- _Selection_:

____________________

Those words were shared at the Canada Growth Summit on May 7, 2026. Weeks later, Prime Minister Mark Carney and Alberta Premier Danielle Smith announced a major policy breakthrough at a joint press conference. The landmark MOU between Alberta and Canada—which ultimately lays the groundwork for a West Coast Pipeline—had officially cleared its biggest hurdle yet, with both parties agreeing on an industrial carbon pricing trajectory that will reach $130 per tonne by 2035.
This step towards regulatory certainty arrives at a key moment for industry. Pressure is mounting for safe, reliable energy from stable nations like Canada. Ongoing geopolitical shifts mean supply-chain risks will likely keep energy prices elevated for years to come. Capitalizing on this disruption gives the Carney Government a critical window to fulfill its most ambitious goals: stimulating a trillion-dollar capital infusion within five years, doubling global trade outside the United States by the mid-2030s, and solidifying Canada as a preeminent global energy leader.
Still punching our ticket
While the carbon pricing agreement is a vital step forward, a signed memorandum does not equal steel in the ground. The reality is that the West Coast pipeline remains conditional on a complex web of regulatory and industrial moving parts:
- The Stalled Pathways Deal: Prime Minister Carney has made it clear that the pipeline is strictly contingent on the progress of the Pathways Carbon Capture and Storage (CCS) project. While Ottawa and Alberta reaffirmed their support, a crucial trilateral agreement with the energy industry, originally planned for April 1, has yet to be signed.
- The Regulatory Clock: To secure the powerful “project of national interest” status under the Building Canada Act by the government’s October 1, 2026 deadline, several major conditions must be met—most notably, achieving sufficient and meaningful consultation with Indigenous communities.

____________________

- _Information shown_:

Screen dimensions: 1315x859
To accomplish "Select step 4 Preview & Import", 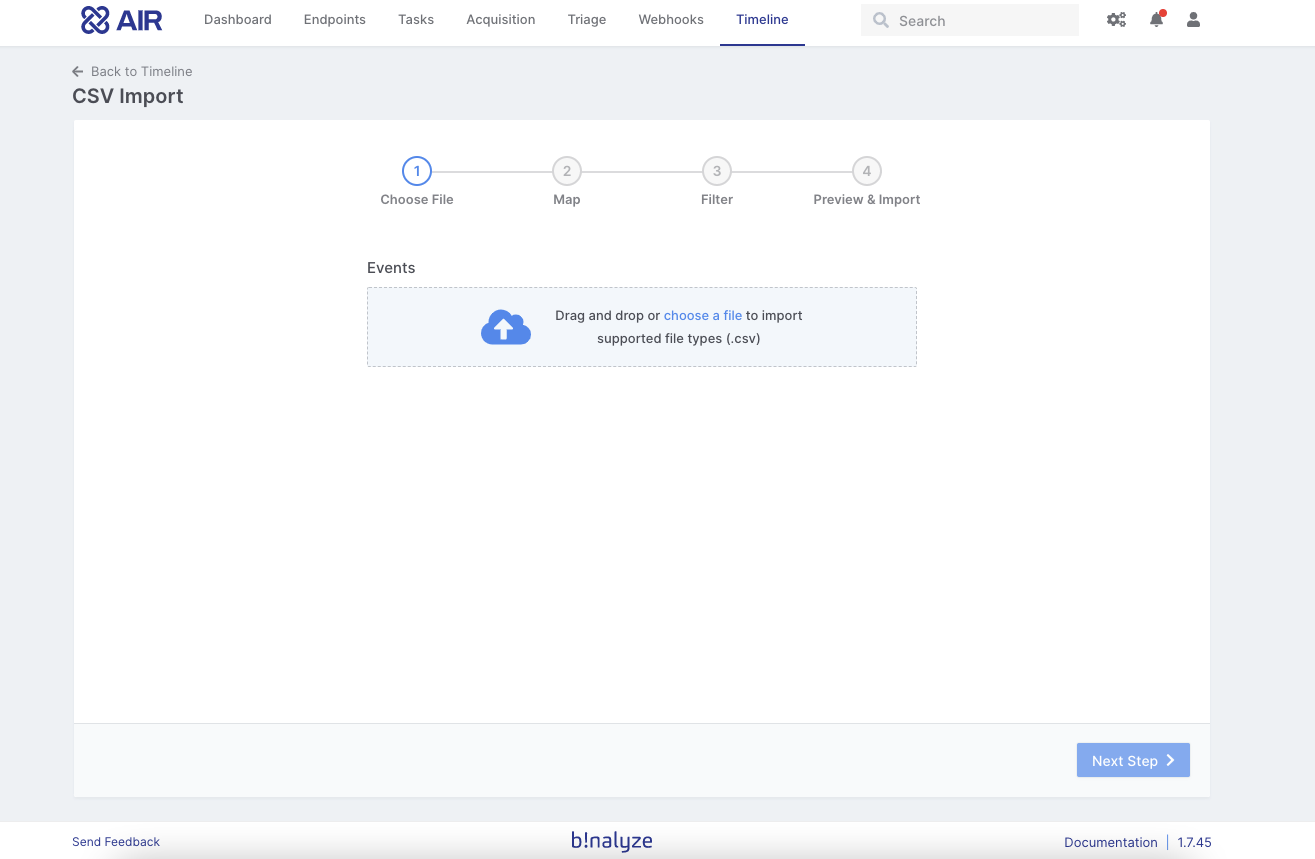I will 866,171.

____________________

In the excerpt about the Alberta–Canada pipeline agreement, what industrial carbon price did both parties agree to reach by 2035?

- _Final answer_: $130 per tonne.